:: Do this ::
Reproduce the lines below word for word, keeping every one of them.

+++

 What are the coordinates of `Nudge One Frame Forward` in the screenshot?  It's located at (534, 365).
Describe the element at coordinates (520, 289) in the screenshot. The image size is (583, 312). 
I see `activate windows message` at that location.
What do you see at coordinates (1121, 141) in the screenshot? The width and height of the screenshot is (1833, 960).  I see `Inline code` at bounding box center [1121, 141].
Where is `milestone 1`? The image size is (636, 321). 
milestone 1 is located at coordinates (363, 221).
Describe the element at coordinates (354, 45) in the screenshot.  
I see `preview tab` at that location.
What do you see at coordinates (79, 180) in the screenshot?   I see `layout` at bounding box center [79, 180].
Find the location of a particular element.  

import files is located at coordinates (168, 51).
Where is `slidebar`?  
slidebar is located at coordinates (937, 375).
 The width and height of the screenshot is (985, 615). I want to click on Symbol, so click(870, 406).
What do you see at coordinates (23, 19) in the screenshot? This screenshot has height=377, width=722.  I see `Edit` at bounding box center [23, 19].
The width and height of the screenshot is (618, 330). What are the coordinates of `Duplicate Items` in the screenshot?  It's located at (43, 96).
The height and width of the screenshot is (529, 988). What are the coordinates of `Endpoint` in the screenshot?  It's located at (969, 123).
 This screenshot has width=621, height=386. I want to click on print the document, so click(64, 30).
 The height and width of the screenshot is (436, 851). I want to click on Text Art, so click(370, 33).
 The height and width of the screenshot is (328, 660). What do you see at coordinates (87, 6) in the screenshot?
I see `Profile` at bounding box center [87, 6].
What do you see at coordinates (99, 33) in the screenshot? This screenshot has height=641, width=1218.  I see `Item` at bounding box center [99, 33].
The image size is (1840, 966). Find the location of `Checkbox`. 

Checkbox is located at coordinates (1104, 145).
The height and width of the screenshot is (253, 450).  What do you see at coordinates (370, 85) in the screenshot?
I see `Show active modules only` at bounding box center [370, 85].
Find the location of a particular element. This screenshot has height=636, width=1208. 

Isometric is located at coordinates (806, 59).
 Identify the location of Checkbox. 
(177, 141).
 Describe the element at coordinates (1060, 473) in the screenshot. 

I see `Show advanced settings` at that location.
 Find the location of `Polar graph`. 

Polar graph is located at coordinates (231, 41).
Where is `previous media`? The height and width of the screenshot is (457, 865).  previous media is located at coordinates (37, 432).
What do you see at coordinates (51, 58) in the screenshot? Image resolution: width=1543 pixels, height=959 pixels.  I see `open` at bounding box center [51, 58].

+++

:: Solution to this exercise ::
 What are the coordinates of `Nudge One Frame Forward` in the screenshot?  It's located at (534, 365).
Describe the element at coordinates (520, 289) in the screenshot. The image size is (583, 312). 
I see `activate windows message` at that location.
What do you see at coordinates (1121, 141) in the screenshot? The width and height of the screenshot is (1833, 960).  I see `Inline code` at bounding box center [1121, 141].
Where is `milestone 1`? The image size is (636, 321). 
milestone 1 is located at coordinates (363, 221).
Describe the element at coordinates (354, 45) in the screenshot.  
I see `preview tab` at that location.
What do you see at coordinates (79, 180) in the screenshot?   I see `layout` at bounding box center [79, 180].
Find the location of a particular element.  

import files is located at coordinates (168, 51).
Where is `slidebar`?  
slidebar is located at coordinates (937, 375).
 The width and height of the screenshot is (985, 615). I want to click on Symbol, so click(870, 406).
What do you see at coordinates (23, 19) in the screenshot? This screenshot has height=377, width=722.  I see `Edit` at bounding box center [23, 19].
The width and height of the screenshot is (618, 330). What are the coordinates of `Duplicate Items` in the screenshot?  It's located at (43, 96).
The height and width of the screenshot is (529, 988). What are the coordinates of `Endpoint` in the screenshot?  It's located at (969, 123).
 This screenshot has width=621, height=386. I want to click on print the document, so click(64, 30).
 The height and width of the screenshot is (436, 851). I want to click on Text Art, so click(370, 33).
 The height and width of the screenshot is (328, 660). What do you see at coordinates (87, 6) in the screenshot?
I see `Profile` at bounding box center [87, 6].
What do you see at coordinates (99, 33) in the screenshot? This screenshot has height=641, width=1218.  I see `Item` at bounding box center [99, 33].
The image size is (1840, 966). Find the location of `Checkbox`. 

Checkbox is located at coordinates (1104, 145).
The height and width of the screenshot is (253, 450).  What do you see at coordinates (370, 85) in the screenshot?
I see `Show active modules only` at bounding box center [370, 85].
Find the location of a particular element. This screenshot has height=636, width=1208. 

Isometric is located at coordinates (806, 59).
 Identify the location of Checkbox. 
(177, 141).
 Describe the element at coordinates (1060, 473) in the screenshot. 

I see `Show advanced settings` at that location.
 Find the location of `Polar graph`. 

Polar graph is located at coordinates (231, 41).
Where is `previous media`? The height and width of the screenshot is (457, 865).  previous media is located at coordinates (37, 432).
What do you see at coordinates (51, 58) in the screenshot? Image resolution: width=1543 pixels, height=959 pixels.  I see `open` at bounding box center [51, 58].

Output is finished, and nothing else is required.